What you didn't touch on in the article is calling Applescripts from the terminal. /usr/bin/osascript, osacompile, and osalang.
I wrote a basic script that tells iTunes to play my WakeUp playlist in the morning, and saved it in the Library/Scripts in my home (~) directory. From the Terminal you can run "/usr/bin/osascript /Users/bob/Library/Scripts/iTunesWakeup.scpt", without the quotes. .scpt seems to be the recommended extension, and you can save it as plain text (edited in vi or your favorite editor), or in the Script Editor format.

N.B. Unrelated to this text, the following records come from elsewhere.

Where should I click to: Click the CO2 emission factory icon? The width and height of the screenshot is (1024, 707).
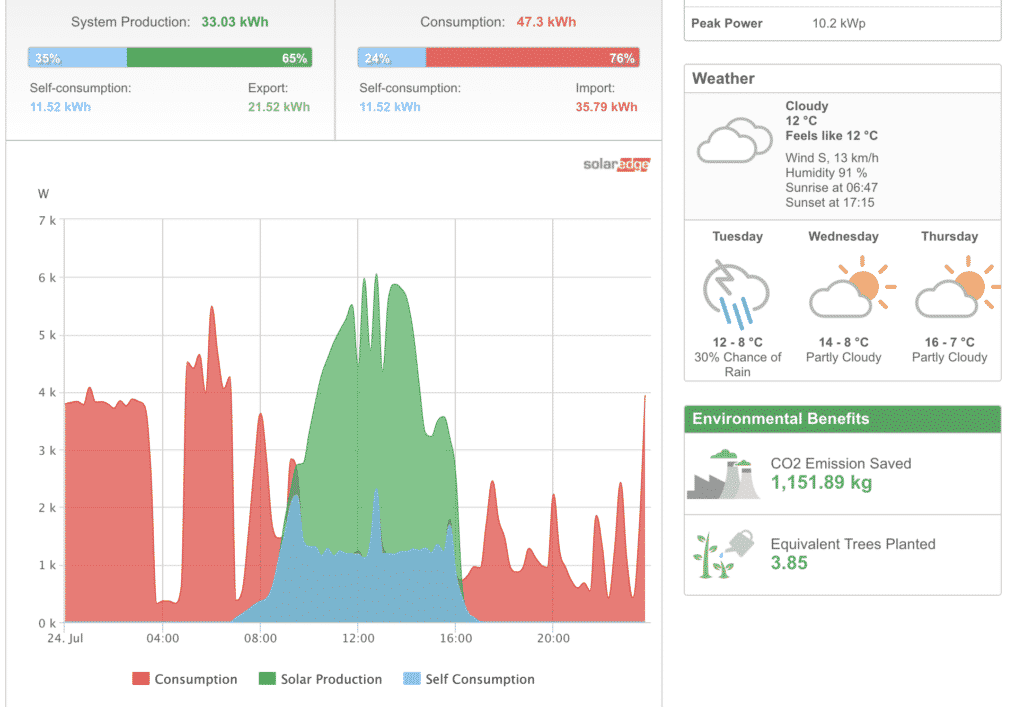[x=724, y=474]
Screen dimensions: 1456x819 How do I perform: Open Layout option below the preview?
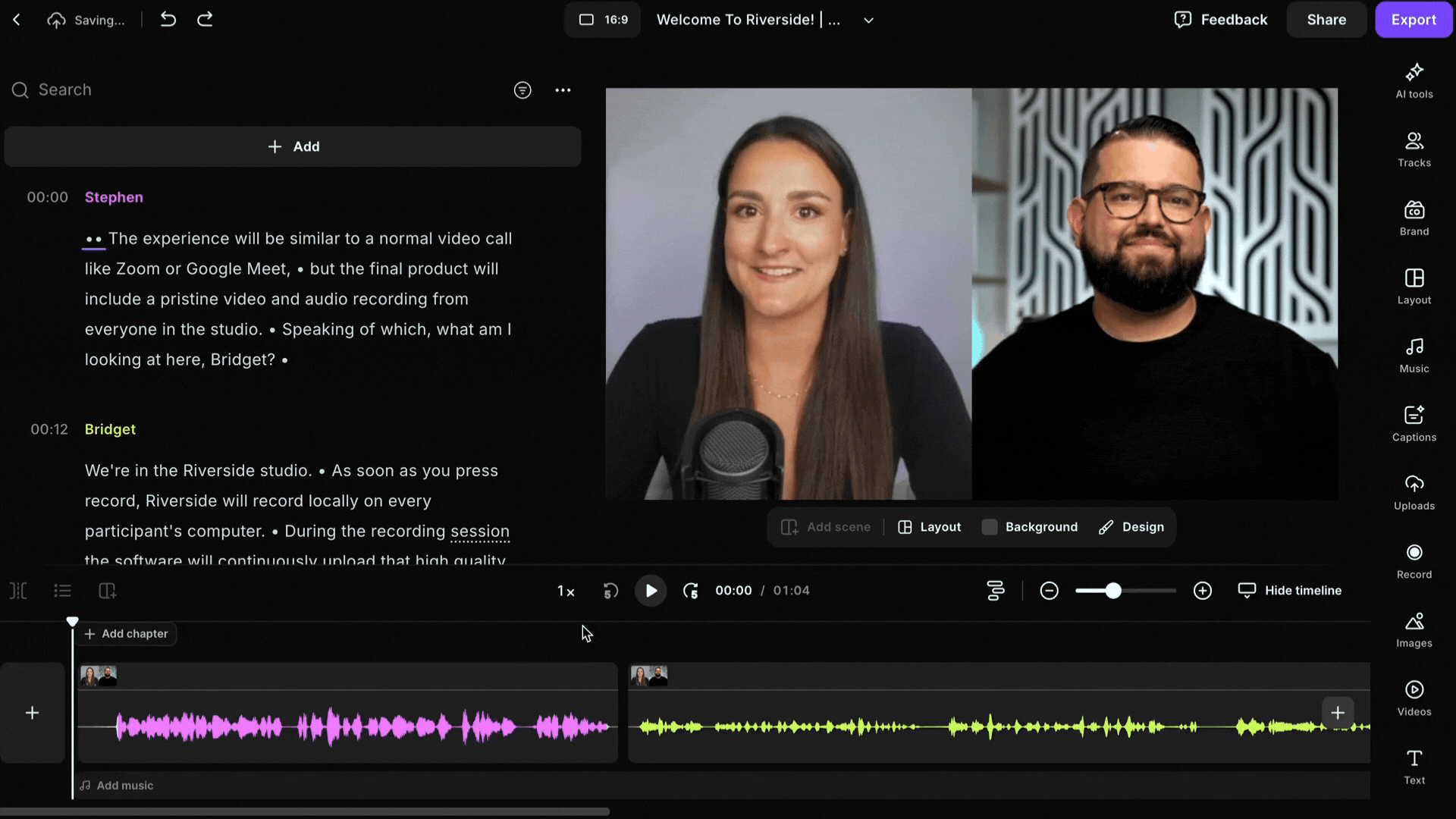[929, 527]
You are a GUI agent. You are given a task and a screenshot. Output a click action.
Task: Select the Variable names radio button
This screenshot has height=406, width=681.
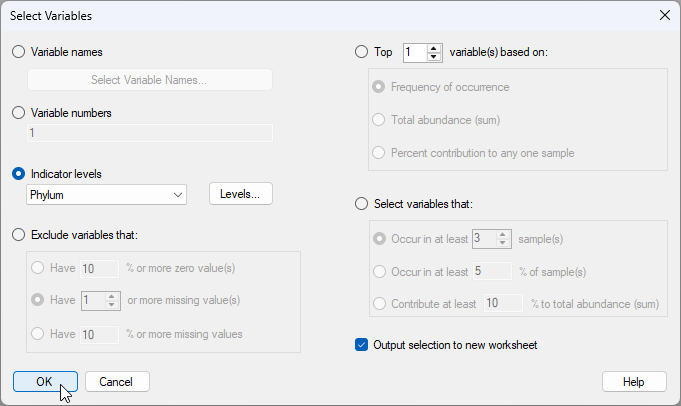coord(19,52)
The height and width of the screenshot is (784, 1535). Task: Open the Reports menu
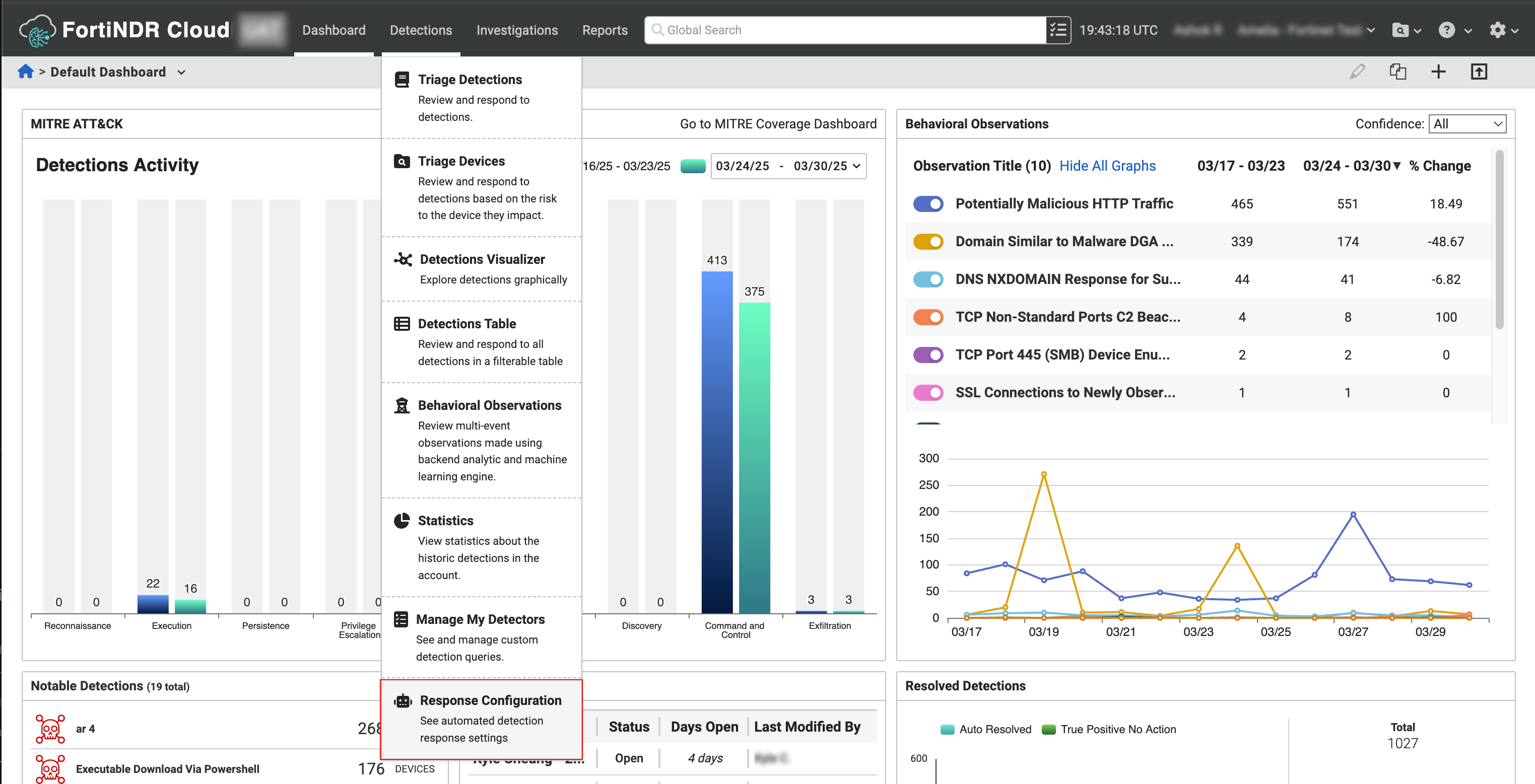coord(605,30)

From the command line, this works. But you've got to have some way to get it to run at the right time. One kludge (I use it as a sleep timer because of 'at' problems) is to write a script, I call it bed and put it in my ~/bin.
sleep 1800;/Users/flowers/bin/iTunesStop &
Not much to it. When bed runs, it sleeps for 1800 seconds (30 minutes), then tells iTunes to stop. The & at the end puts the process in the background and returns the command prompt. The & will not work without the #!/bin/tcsh at the top. This is a complete hack, but it works.
But OS X is unix, and it has cron. Why can't I schedule a cron job to call my Applescript? Well, for some reason you can and you can't. This has worked on and off since 10.0 through 10.1.4. Actually, it usually worked right after an update for a couple of days/weeks. Then, and I don't know why, it stops working. Since cron can send you the output from your jobs, i've got a log of what gets returned when this happens:
zsh: read-only variable: PWD
syntax error: Can't get the application's event dictionary. (-2709)
I don't get that error when I call it myself, but the exact line called from cron gives this error. Can you all from O'Reilly help out with this one, or is the Terminal/Applescript integration just not there yet?
As for a replacement for the "bed" script, 'at' is a program that allows convenient scheduling of scripts. To use it, it has to first be enabled in the /etc/crontab. To do this, su to root and remove the "#" from the start of the /usr/libexec/atrun line. After that "kill -HUP pid" where pid is cron's process id, this will restart cron and reread the crontab. As always, if you're done being root, stop being root.
'at' allows command scheduling like 'at +2 min', then users enter commands/scripts, terminated with Ctrl-D. Every 10 minutes, atrun executes and checks for any jobs that are expired. No, at isn't the most precise of timers, but it works well for this purpose. And, if you want to increase the resolution, you can go back and edit the crontab.
But, for some reason cron cannot call Applescripts properly. Does anyone have this working, or an explanation of what might be going wrong?